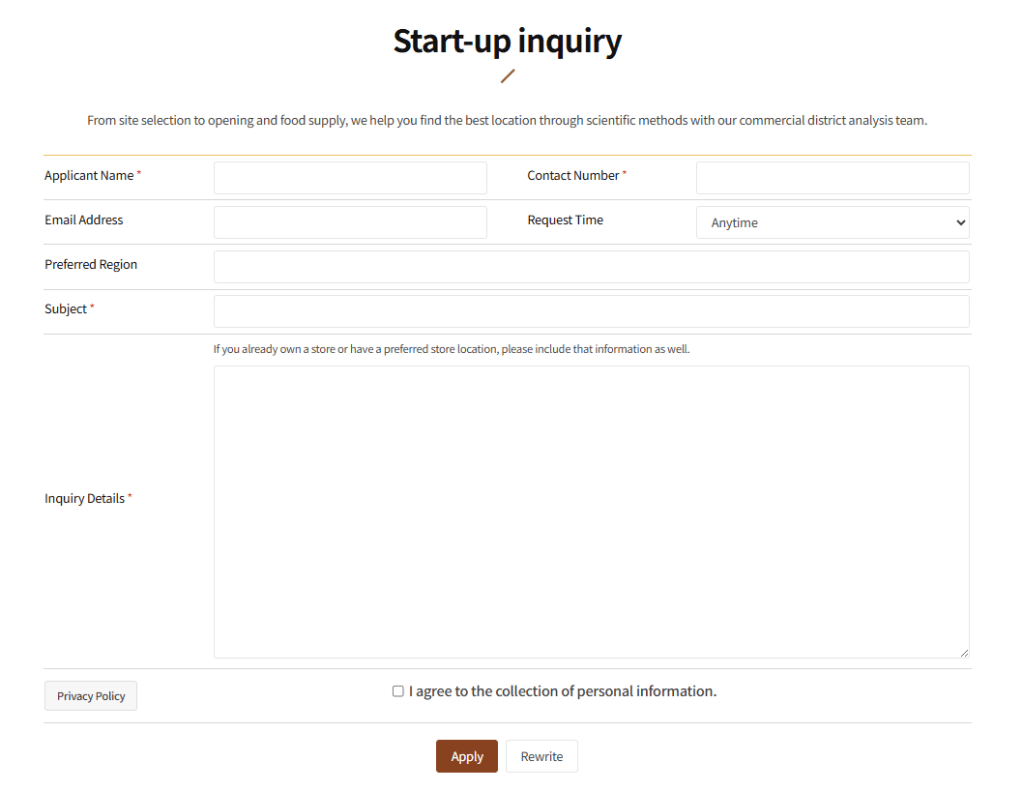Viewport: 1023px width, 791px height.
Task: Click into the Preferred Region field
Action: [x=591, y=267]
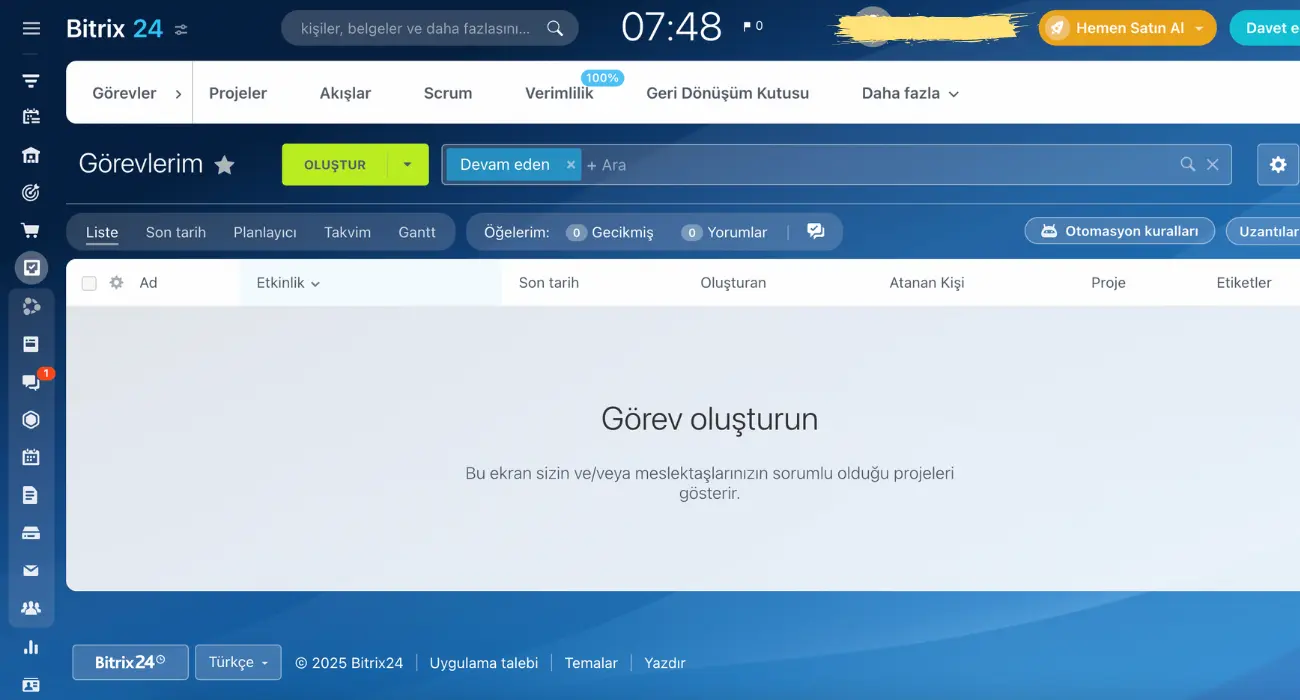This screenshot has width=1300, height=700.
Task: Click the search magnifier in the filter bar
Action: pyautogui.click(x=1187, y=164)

> _GIVEN TASK_:
Rewrite all of the records above with "search magnifier" replaced by "magnifying glass" and everything else left unchanged. Leave the pictures out of your answer.

> _EXERCISE OUTPUT_:
Viewport: 1023px width, 791px height.
Task: Click into the Preferred Region field
Action: [x=591, y=267]
This screenshot has width=1300, height=700.
Task: Click the magnifying glass in the filter bar
Action: pyautogui.click(x=1187, y=164)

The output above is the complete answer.